_WHAT YOU WILL DO_
Copy each line, word for word, from the one with "Task: Choose 临时保存 temporary storage option" through the final line of the listing, but skip the pictures.
*** Block opens ***
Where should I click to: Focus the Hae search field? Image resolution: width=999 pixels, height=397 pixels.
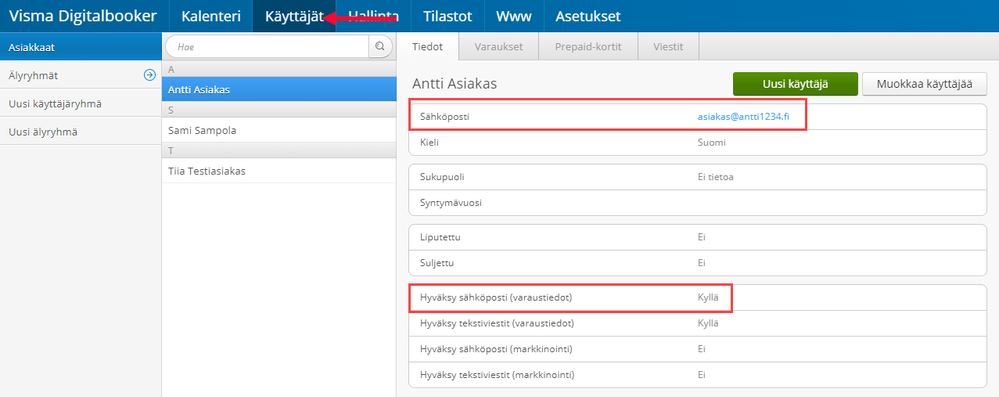point(268,47)
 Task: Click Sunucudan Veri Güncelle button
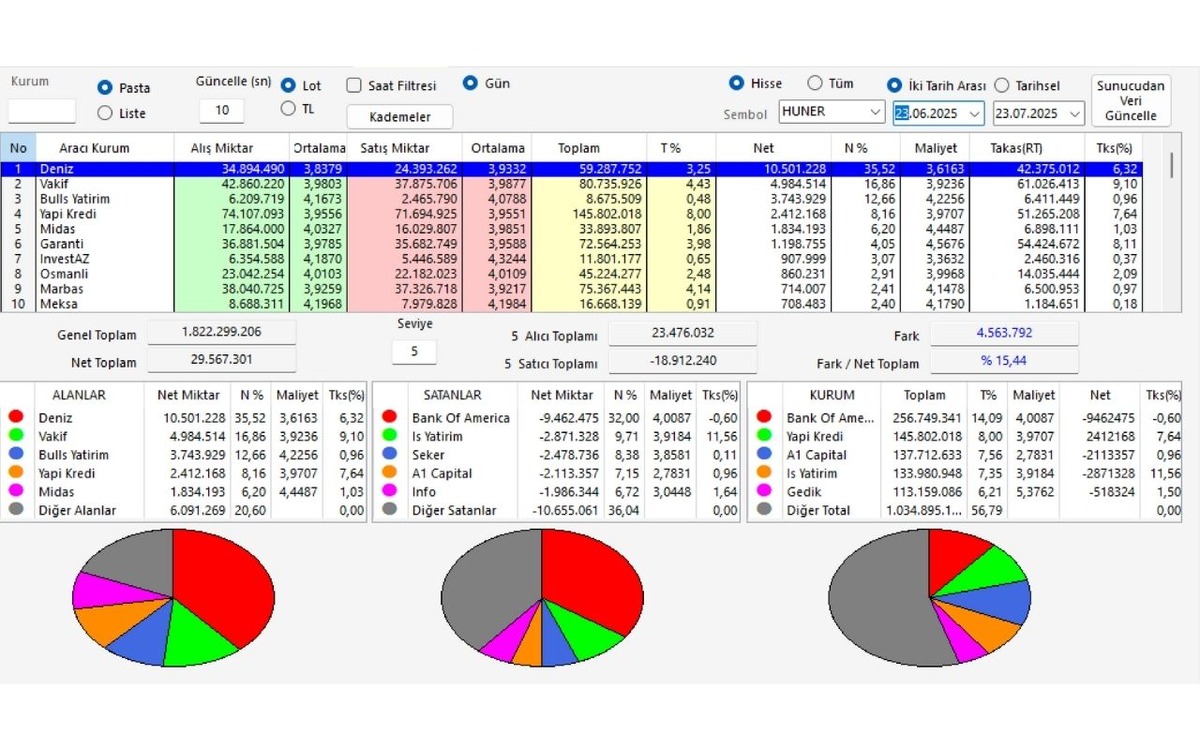[1130, 100]
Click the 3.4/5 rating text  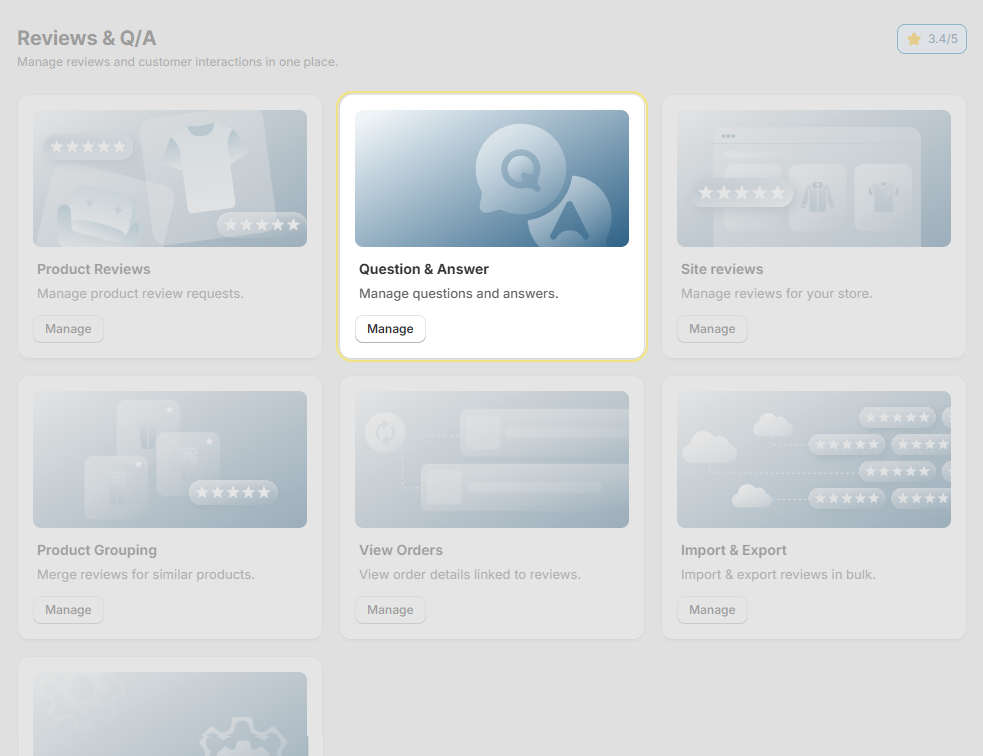coord(942,39)
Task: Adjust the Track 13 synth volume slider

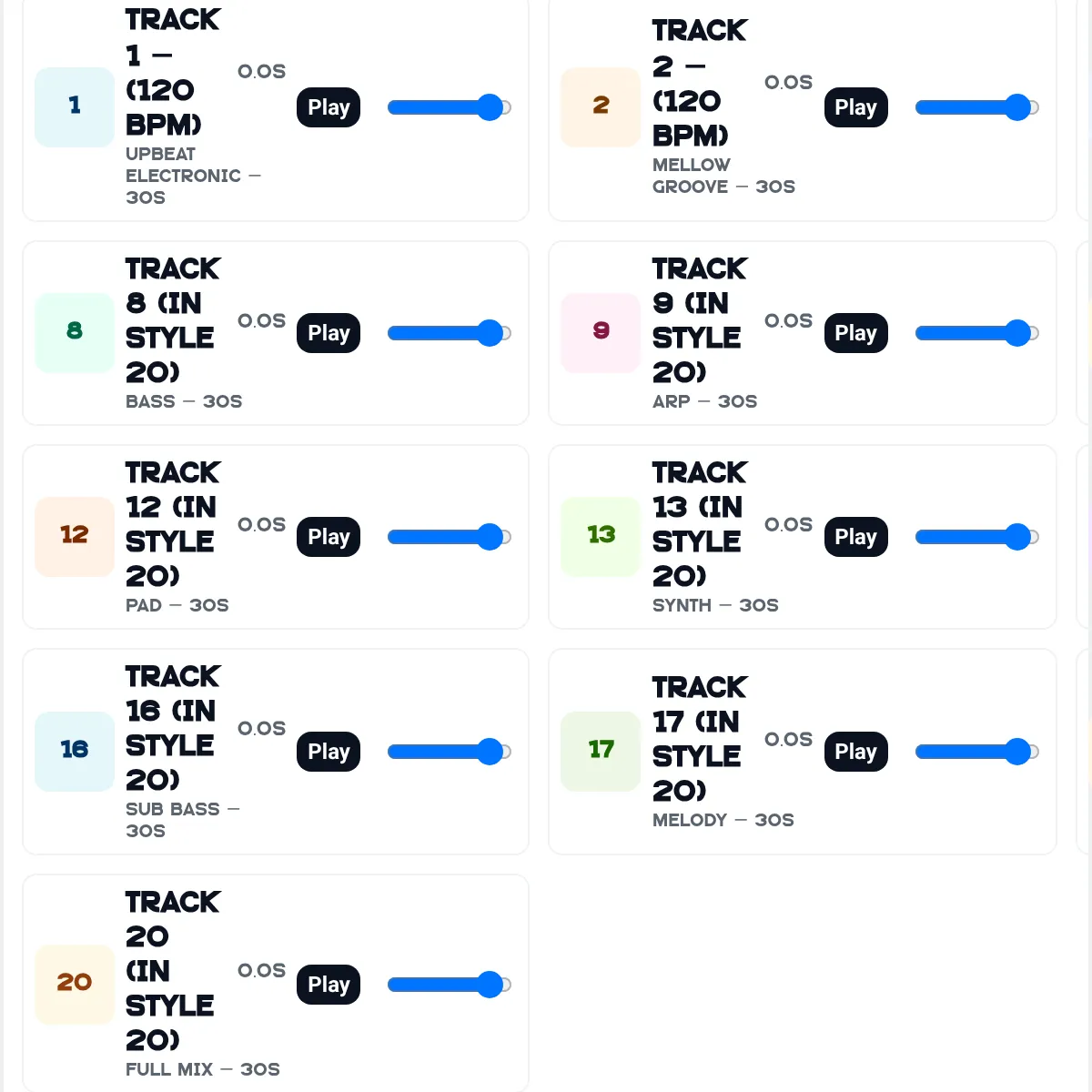Action: (976, 537)
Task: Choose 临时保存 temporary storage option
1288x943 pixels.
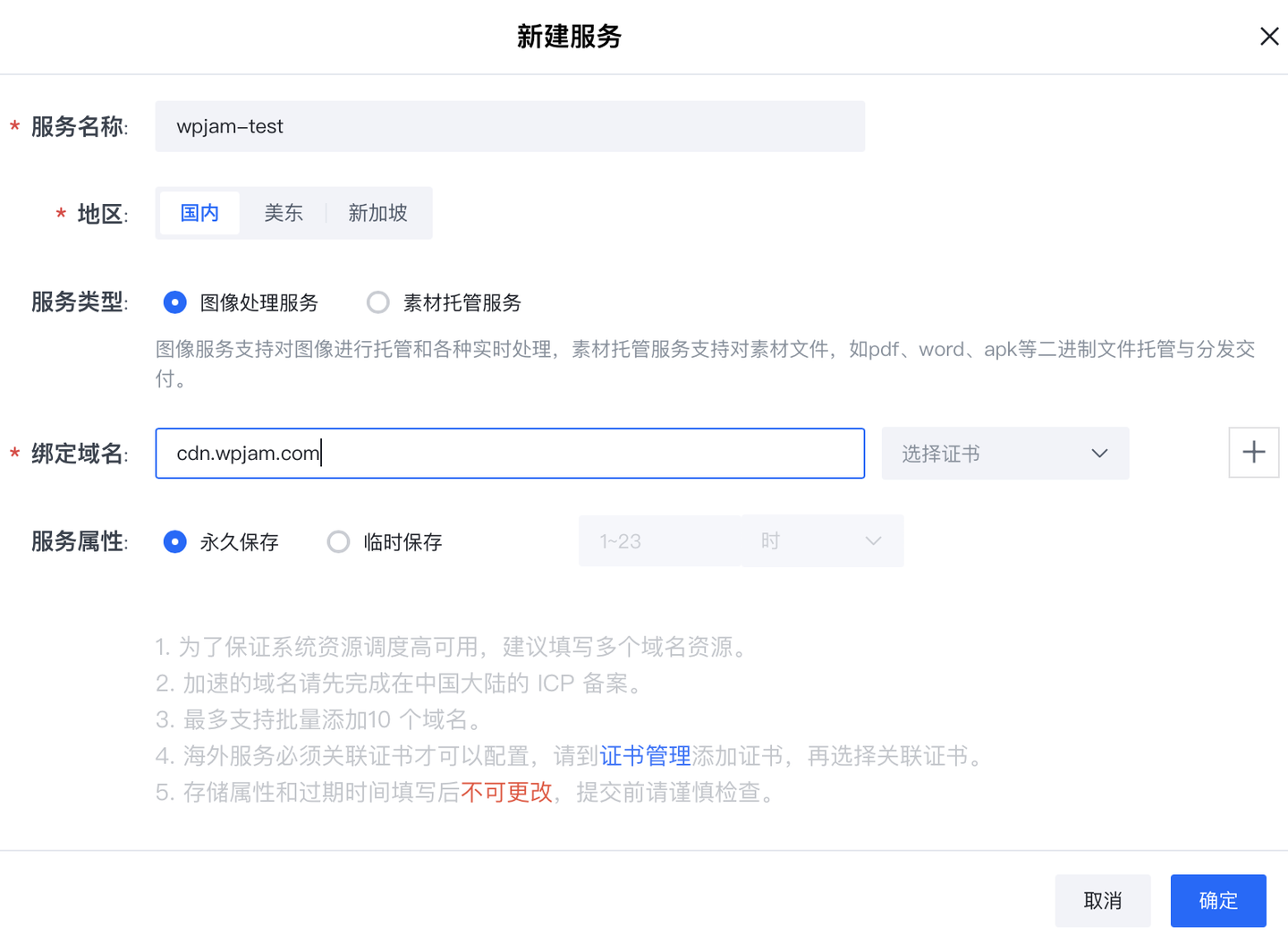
*** Block closes ***
_RESPONSE AREA_
Task: Choose 临时保存 temporary storage option
1288x943 pixels.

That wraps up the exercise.